A cross section of a member of the order Lycopodiales is shown above. You can see the large red xylem cells because they have been stained with a chemical which sticks to the lignin in the cell walls of that tissue. Notice that there are other kinds of tissues among the xylem. This is only one way in which the vascular tissue of lycophyte stems may be arranged. Other lycophytes have a siphonostele, with a central region of generalized tissue within a cylinder of vascular tissue. The pattern of vascular tissues may even change during the course of development.
The first vascular plants branched dichotomously, in the same way that the living plant Psilotum branches. Many living lycophytes still branch this way, but several grow pseudomonopodially, such that one of the two forks of the branch is larger, and the other appears as a smaller side-branch to this main axis. This is the pattern most familiar to you, and which occurs in most living plants.
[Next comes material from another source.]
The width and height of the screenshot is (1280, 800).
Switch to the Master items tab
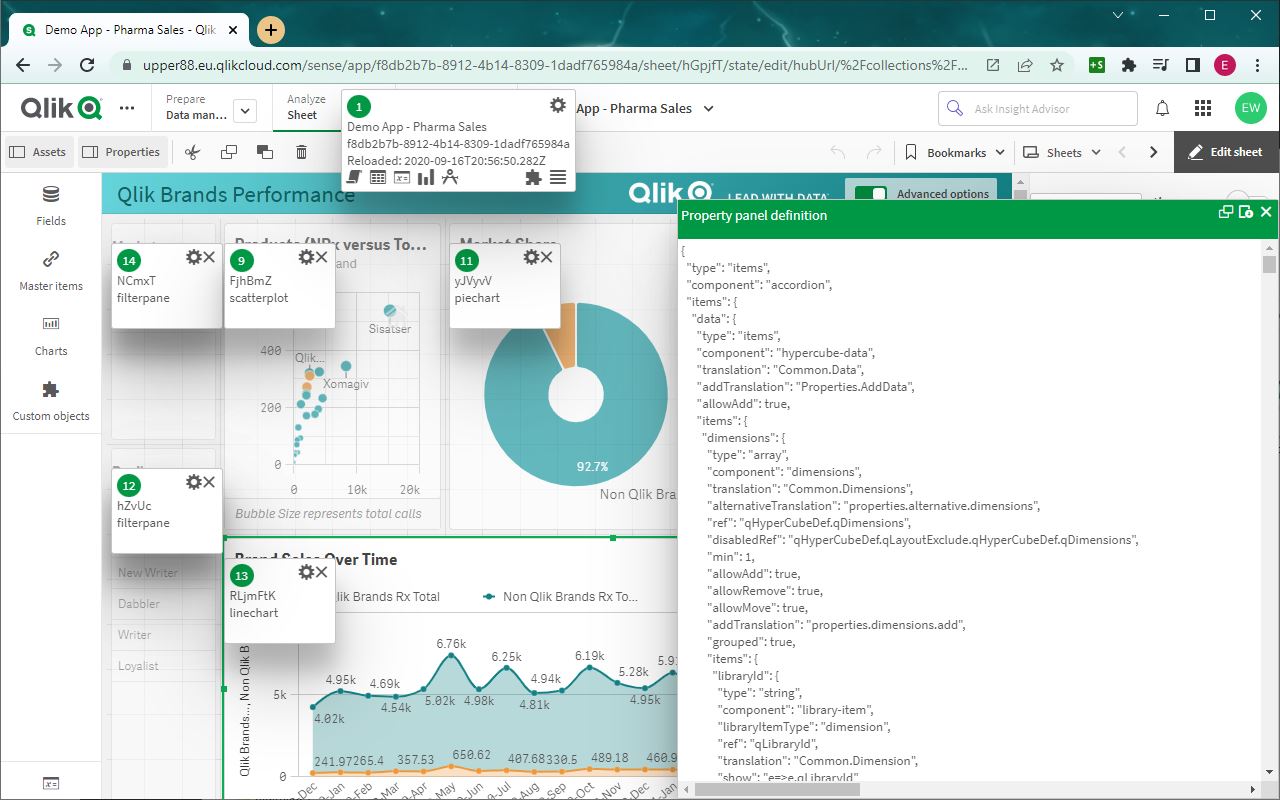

The current hypothesis for the origin of microphylls is called the enation theory, based on the idea that microphylls evolved through the vascularization of enations on the plant. The earliest vascular plants had no leaves; they produced clusters of photosynthetic stems without appendages. Some of these developed enations, or flaps of tissue, on their surface to increase the area over which gas-exchange and photosynthesis could occur. Later, some of these began to extend the vascular tissue of their stems toward these enations, possibly in response to increased photosynthetic activity there. The extension of the vascular system into the flaps of tissue creates a true leaf, in this case a microphyll.
The arrangement of leaves depends very much on the particular lycophyte in question. Many club mosses have leaves which are attached in a spiral pattern, while in other creeping species the leaves are all oriented in the same plane. In some, the leaves are fused to the stem, giving them the appearance of tiny junipers.
Lycophyte sporangia are stalked and kidney-shaped, as in the zosterophyllophytes. In the earliest lycophyte groups, such as the Asteroxylales, the sporangia are oriented across the leaf, so that the widest dimension of the sporangium is perpendicular to the axis of the leaf. In later groups, such as the Lepidodendrales and Isoetales, the sporangia are oriented along the axis of the leaf, and are sometimes embedded within the leaf rather than resting atop a short stalk.
While many lycophytes have their sporophylls scttered along their stem, most produce them in a strobilus, a cone-like structure consisting of many spore-producing leaves growing together in a tight cluster. A strobilus then, consists of a central stalk with sporophylls attached all around. In addition, there is a large group of lycophytes which are heterosporous, producing two kinds of spore, each of which will give rise to a single-sex gametophyte. Heterospory has also evolved independently in the ferns and seed plants.